Is Tuesday the new nap day around here?
The last two weeks Dan and I have arrived home, dropped our bags on the counter and followed each other to the place I think we both like the best in our home – the bed! No fuss, just sleep – and we find ourselves woken by the bustle of traffic leaving the neighborhood in each other’s arms and wishing we could just sleep through to the morning.
I remember a point in my life where that was an option – a time after college when I no longer had homework due, a time before I brought my work home with me, a time before blogging (no offense!) and a less stressed version of me. That Jessi was motivated by success and development, but she also knew that having the perfect balance of work and life was where she could find and create happiness. The Jessi today is over the moon in her personal life, but feels like the world rests on her shoulders all other hours of the day.
Let me share a little bit about me – I take three steps backwards by being the worst critic of my own handiwork. I stress and plot over work that needs to be done to make sure that I’ve thought of everything rather than jumping in and being okay with enlisting others who have knowledge to share. I’ll over-work myself while striving for perfection when often the end product is viewed as only a fraction of the importance I placed on it. Was working late worth missing my run? Was it worth staying up late, or responding to an email over the weekend? Probably not – but every time I do hit a home run I make people happy, I prove my value and I get an ego boost that just can’t be expressed in words.
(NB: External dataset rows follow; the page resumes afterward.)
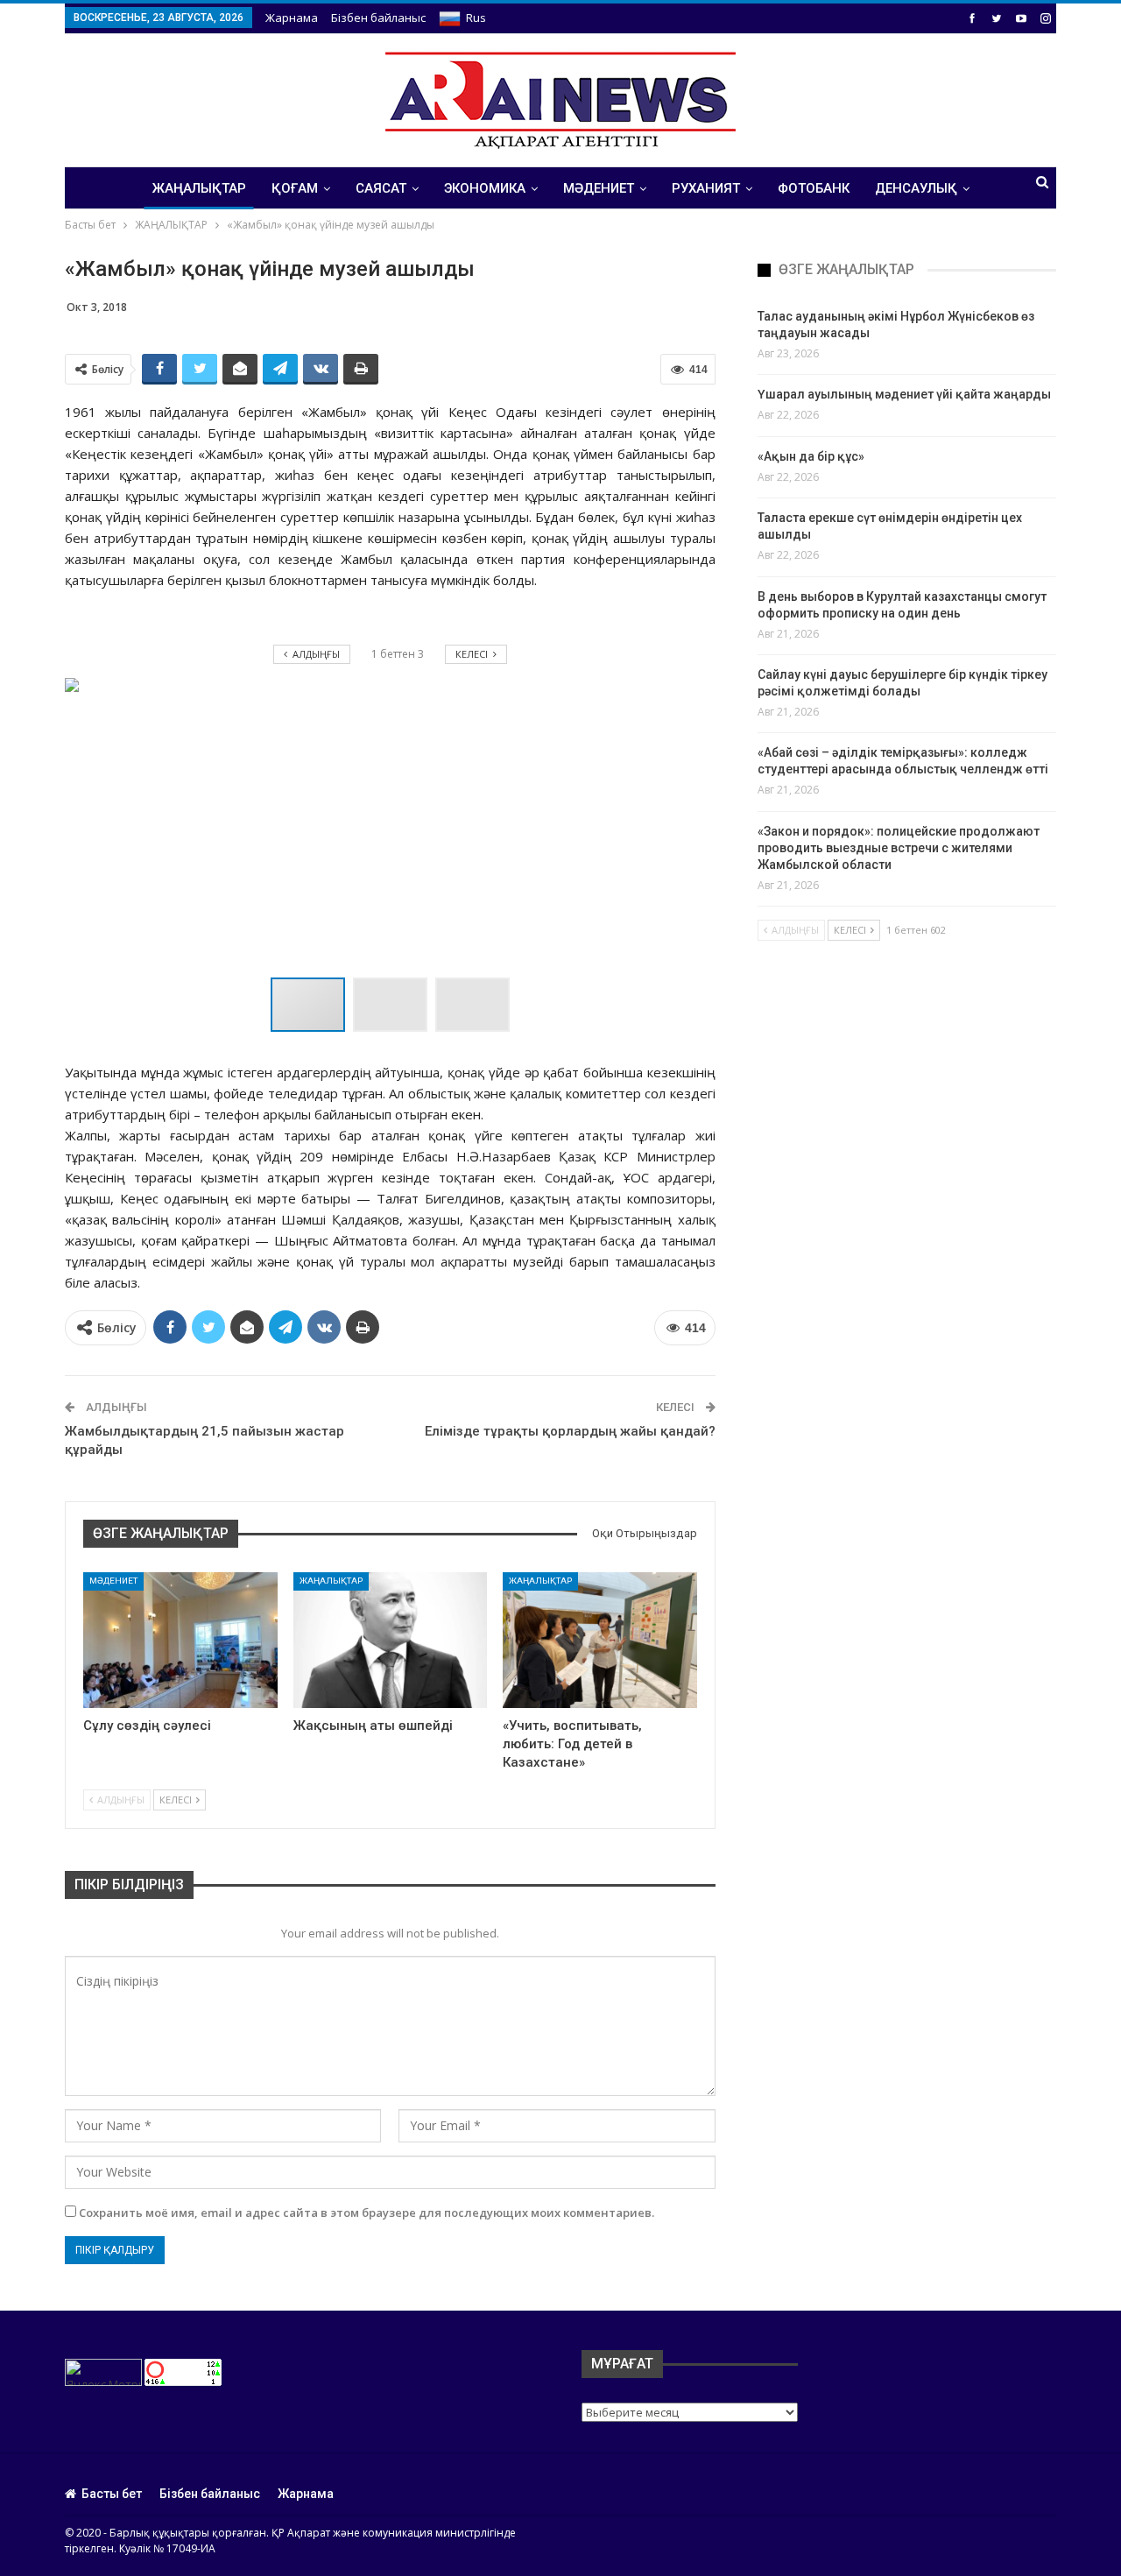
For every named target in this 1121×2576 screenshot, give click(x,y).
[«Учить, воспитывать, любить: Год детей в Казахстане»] (600, 1640)
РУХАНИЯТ (706, 188)
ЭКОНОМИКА (484, 188)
When my expectations exceed reality of what I can do while remaining happy, that’s a sign for me to take a deep breath and do the best I can with the resources that are in front of me. Time is a resource, energy is a resource and even lately patience has become a resource. Time is non-renewable and patience wears thin over time.
My point is that sometimes we strive to be the best; we try to have the greatest photos, the best workouts, the prettiest clothes, the most exciting blog content, the fastest response, the best weekend, the biggest story and the happiest relationships.
Let’s all stop trying to be the best and instead – be better.
Trying to be the best can create insecurity within ourselves that immediately makes us vulnerable and sets us up for failure. With my March Goal of finding the strength to say “no” when it’s necessary has allowed me to see a different side of myself that understands that I can’t do it all and won’t be able to sustain a healthy emotional state by signing up for it all.
Dan and I had a heart to heart this weekend about how we can help one another around the house to alleviate stress from our time together. We’ve already resolved to partner up on laundry, rely on the food we made over the weekend for dinner and he’s even offered to help with blog photography & staging to make it a shared process (especially since I talk about him so often on here)!
Whatever you do, do it better. Stop worrying about being perfect and especially don’t place your worth in the same bucket as others’ opinions of you.